[Records drawn from a dataset]
══════
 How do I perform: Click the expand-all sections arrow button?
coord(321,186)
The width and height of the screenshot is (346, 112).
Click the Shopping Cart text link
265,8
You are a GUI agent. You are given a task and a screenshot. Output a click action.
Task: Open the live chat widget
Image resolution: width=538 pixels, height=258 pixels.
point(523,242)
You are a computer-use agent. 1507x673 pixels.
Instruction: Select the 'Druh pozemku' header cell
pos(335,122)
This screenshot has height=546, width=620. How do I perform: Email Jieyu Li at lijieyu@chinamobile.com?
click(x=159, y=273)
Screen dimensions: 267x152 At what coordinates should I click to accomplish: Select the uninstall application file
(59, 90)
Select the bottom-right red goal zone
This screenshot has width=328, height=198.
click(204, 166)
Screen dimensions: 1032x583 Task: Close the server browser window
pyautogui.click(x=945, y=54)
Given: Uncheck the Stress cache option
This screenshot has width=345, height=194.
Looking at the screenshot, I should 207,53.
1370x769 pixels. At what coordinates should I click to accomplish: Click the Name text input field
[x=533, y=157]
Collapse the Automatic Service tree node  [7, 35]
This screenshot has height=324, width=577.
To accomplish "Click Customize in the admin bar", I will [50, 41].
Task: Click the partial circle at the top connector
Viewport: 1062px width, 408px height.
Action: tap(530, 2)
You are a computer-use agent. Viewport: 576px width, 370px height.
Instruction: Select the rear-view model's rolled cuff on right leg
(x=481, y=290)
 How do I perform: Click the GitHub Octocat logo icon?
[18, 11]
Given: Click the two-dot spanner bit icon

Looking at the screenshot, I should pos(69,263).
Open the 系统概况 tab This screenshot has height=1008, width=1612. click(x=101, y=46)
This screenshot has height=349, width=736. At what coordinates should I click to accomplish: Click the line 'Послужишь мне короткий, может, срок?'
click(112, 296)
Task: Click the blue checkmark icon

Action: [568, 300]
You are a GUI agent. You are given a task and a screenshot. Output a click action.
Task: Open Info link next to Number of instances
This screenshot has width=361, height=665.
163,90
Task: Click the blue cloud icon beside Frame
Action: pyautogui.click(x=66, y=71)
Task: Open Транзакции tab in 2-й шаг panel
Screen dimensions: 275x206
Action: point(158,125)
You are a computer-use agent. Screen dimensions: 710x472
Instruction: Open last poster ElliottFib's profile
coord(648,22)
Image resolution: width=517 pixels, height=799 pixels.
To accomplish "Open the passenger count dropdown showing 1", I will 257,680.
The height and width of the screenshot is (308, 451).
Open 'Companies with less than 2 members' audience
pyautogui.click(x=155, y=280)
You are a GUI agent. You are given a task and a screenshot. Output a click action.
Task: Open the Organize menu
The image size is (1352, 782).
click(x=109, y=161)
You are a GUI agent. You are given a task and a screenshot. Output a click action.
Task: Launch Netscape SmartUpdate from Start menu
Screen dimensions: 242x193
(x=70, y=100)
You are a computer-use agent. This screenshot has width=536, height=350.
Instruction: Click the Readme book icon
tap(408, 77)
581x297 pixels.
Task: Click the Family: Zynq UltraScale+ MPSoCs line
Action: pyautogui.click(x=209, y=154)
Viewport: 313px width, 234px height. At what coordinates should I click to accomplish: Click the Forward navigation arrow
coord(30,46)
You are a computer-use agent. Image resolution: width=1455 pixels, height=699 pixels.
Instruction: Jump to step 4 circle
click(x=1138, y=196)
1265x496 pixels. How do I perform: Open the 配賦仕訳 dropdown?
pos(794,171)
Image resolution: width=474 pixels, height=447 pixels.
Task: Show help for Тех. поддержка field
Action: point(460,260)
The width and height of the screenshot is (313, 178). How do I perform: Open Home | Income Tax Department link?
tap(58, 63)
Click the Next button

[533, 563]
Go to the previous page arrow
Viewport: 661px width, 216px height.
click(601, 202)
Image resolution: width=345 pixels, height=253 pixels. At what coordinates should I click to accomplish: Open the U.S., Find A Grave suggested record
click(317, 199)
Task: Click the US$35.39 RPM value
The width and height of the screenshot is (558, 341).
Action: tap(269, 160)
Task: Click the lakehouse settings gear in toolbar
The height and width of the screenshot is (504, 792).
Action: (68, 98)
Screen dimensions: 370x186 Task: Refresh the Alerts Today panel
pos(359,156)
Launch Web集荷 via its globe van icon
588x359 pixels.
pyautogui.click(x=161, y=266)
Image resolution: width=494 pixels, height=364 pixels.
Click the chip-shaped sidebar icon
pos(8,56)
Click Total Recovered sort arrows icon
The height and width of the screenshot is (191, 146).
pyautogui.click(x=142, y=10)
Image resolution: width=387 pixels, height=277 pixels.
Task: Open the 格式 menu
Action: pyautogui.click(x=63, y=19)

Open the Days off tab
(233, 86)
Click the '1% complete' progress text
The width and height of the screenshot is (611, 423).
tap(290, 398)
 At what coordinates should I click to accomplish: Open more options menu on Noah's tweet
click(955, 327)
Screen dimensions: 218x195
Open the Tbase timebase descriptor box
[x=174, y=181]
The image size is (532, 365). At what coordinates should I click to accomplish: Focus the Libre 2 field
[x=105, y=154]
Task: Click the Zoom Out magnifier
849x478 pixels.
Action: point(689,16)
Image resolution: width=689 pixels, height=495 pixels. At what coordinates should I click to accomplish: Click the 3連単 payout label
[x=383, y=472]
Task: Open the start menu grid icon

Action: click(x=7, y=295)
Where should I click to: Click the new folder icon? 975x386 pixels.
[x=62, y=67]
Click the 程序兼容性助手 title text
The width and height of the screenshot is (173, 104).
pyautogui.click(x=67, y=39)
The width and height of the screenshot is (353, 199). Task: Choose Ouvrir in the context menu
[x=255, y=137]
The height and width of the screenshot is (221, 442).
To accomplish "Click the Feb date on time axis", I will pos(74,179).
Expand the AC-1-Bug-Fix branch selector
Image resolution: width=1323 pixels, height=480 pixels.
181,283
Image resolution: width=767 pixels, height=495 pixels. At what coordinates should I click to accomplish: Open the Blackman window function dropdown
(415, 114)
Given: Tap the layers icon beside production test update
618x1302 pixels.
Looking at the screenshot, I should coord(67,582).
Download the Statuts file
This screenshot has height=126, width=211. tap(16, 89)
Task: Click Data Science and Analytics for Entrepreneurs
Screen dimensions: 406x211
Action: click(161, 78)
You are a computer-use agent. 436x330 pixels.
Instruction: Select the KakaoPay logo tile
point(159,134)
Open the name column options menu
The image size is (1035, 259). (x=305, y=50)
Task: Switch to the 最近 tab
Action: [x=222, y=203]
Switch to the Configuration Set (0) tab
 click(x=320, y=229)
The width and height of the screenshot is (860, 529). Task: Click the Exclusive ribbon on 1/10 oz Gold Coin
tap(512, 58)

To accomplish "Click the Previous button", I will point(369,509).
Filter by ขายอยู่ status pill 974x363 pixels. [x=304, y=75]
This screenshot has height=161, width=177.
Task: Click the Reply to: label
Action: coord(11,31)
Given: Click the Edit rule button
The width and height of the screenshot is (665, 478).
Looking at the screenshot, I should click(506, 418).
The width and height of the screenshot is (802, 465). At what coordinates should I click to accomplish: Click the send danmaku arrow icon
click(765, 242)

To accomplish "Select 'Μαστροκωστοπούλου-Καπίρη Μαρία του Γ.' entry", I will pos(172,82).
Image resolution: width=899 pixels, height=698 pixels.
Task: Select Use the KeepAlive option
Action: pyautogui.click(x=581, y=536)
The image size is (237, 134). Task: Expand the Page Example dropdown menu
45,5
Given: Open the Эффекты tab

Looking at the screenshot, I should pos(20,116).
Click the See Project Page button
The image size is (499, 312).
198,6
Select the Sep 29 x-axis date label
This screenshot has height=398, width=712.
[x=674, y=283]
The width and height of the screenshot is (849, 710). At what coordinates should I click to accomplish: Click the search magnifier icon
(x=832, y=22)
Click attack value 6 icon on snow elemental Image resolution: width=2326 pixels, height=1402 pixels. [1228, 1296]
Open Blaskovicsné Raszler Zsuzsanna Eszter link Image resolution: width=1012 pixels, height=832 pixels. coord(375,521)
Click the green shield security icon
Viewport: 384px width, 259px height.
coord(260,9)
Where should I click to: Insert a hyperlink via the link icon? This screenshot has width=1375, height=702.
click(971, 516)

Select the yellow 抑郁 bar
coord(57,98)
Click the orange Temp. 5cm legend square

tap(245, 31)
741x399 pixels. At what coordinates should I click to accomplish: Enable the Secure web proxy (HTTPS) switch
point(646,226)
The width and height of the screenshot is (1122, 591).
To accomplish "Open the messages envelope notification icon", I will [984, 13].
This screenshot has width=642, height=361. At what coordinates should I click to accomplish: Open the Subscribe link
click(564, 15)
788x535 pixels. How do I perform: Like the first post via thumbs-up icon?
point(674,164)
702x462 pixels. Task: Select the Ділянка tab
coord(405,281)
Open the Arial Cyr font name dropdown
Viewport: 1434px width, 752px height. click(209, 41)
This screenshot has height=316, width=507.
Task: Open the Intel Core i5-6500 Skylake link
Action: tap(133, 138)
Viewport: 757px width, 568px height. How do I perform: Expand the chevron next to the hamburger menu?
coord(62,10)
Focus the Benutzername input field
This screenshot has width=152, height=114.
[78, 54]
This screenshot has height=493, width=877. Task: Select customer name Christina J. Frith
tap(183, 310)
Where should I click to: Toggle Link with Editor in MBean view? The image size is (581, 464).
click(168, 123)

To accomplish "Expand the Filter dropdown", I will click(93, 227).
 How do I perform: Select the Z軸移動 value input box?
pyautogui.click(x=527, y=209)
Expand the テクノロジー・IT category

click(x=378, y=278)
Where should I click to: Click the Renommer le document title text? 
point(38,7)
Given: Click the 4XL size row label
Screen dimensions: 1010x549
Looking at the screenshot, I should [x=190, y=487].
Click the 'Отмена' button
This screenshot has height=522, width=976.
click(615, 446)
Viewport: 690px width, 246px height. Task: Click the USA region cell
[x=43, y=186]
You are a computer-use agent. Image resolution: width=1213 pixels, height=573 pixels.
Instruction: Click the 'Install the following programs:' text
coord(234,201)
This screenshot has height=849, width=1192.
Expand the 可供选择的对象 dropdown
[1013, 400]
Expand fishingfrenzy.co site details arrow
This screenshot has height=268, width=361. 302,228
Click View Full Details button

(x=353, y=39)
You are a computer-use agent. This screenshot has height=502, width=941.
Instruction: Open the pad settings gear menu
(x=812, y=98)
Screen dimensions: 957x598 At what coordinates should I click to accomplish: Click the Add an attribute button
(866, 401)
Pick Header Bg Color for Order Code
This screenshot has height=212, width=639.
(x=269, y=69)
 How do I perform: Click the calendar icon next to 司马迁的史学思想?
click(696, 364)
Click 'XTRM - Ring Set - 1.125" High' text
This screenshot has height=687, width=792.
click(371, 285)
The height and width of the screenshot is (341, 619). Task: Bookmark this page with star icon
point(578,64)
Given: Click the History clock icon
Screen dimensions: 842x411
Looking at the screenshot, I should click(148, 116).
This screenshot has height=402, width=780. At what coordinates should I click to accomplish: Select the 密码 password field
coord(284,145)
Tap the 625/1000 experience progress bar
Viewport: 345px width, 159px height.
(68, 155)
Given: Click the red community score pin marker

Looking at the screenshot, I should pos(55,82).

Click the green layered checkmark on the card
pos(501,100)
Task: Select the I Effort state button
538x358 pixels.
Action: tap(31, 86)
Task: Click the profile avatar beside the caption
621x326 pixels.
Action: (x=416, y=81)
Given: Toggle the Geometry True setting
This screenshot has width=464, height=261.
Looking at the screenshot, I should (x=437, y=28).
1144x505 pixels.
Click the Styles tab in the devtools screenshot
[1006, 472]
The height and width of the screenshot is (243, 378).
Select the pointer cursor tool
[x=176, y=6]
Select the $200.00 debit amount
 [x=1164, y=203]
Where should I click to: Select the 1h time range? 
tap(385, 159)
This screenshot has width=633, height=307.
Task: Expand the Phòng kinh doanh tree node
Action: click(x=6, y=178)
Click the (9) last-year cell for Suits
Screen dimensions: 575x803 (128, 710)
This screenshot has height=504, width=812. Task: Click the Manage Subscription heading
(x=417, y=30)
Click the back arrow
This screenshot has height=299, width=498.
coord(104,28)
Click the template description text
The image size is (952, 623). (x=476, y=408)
══════
[What is expected] Scan the records above for the string "Launch", and copy every line where it turns up.

[Exercise output]
Task: Launch Netscape SmartUpdate from Start menu
Launch Web集荷 via its globe van icon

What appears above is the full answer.